26.05.2011
In unserer Rubrik "Test des Monats" untersuchen wir über drei Monate hinweg die beliebte Social-Media-Plattform Facebook. Im ersten Teil geht es um den Registrierungsprozess.
Startseite Facebook (www.facebook.com)
In unseren 'Tests des Monats' beschränken wir uns in der Regel auf einen Testumfang von drei repräsentativen Seiten eines Webangebots. Eine umfangreiche Webanwendung wie Facebook mit ihren vielen Diensten und Funktionen lässt sich mit diesem Testansatz nicht hinreichend abdecken. Wir werden uns Facebook deshalb in Form von drei separaten Tests nähern, die wir in den kommenden Monaten veröffentlichen und in denen wir drei verschiedene Prozesse untersuchen:
Auch diese Auswahl kann natürlich nicht alle Aspekte von Facebook berücksichtigen. Wir hoffen aber, durch diese prozessorientierte Vorgehensweise die Zugänglichkeit aus der Sicht eines durchschnittlichen Nutzers angemessen bewerten zu können.

• **BEREITGESTELLTE ZEILEN**

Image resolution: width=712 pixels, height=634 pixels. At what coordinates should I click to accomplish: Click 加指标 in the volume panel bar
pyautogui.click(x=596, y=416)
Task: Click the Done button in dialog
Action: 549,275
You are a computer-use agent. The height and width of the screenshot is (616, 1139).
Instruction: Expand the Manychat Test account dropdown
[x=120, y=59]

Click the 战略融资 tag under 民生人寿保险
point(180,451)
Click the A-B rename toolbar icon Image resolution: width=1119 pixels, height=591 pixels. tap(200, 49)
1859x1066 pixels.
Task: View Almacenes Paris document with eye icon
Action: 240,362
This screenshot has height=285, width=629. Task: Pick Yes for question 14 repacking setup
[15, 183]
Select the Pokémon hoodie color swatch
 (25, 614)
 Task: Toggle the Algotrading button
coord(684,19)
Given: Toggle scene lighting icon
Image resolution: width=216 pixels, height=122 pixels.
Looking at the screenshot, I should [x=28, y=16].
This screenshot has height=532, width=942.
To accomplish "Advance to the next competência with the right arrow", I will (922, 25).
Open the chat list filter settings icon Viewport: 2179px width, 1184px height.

• **DEINE AUFGABE**
Führe den Text über den Zugänglichkeitstest von Facebook im Anschluss an seinen letzten Satz fort. Die Zeilen stammen aus einer anderen Quelle als der Text.

• **ANTWORT**
Viele Menschen nutzen Facebook, ohne mit der Website in Berührung zu kommen. Das geschieht zum Beispiel über Apps für Smartphones oder Schnittstellen von und zu anderen Diensten wie Twitter. Es gibt viele Möglichkeiten, die wir hier mangels geeigneter Testverfahren allesamt leider nicht berücksichtigen können.
Der BITV-Test kommt üblicherweise ohne Nutzerbefragungen aus. Dieses Mal sprachen wir zusätzlich mit einigen blinden Facebook-Nutzern, um unsere Prüfergebnisse zu ergänzen und weitere Aspekte der Gebrauchstauglichkeit einzubeziehen, die der Test nicht abbilden kann.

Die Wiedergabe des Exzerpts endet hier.